§ **RECORD EXCERPTS**
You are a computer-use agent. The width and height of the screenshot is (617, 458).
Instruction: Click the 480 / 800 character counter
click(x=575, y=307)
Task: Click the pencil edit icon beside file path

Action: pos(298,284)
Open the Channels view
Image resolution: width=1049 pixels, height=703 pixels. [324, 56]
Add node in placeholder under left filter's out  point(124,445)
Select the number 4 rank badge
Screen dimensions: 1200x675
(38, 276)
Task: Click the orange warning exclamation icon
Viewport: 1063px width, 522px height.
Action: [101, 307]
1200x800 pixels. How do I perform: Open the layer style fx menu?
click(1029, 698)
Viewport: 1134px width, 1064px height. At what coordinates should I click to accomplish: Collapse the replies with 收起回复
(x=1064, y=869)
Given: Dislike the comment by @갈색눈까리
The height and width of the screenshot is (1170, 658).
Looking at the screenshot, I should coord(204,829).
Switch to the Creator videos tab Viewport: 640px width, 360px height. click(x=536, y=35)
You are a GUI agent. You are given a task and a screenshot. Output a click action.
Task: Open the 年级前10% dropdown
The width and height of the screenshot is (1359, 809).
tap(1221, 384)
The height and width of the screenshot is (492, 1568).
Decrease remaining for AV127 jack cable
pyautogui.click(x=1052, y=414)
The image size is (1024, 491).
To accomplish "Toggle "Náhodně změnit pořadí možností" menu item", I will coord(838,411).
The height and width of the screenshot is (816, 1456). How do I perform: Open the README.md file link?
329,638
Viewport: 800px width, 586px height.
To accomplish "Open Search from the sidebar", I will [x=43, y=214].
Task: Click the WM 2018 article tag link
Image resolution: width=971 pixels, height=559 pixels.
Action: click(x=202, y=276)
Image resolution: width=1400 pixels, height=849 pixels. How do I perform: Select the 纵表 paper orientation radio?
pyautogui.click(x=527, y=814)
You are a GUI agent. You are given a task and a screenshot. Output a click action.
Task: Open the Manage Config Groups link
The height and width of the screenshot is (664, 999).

§ **WHAT IS BEING ASKED**
Copy out every line of the material above that contains the string "will".

§ **RESULT OF THIS TASK**
To accomplish "Toggle "Náhodně změnit pořadí možností" menu item", I will coord(838,411).
To accomplish "Open Search from the sidebar", I will [x=43, y=214].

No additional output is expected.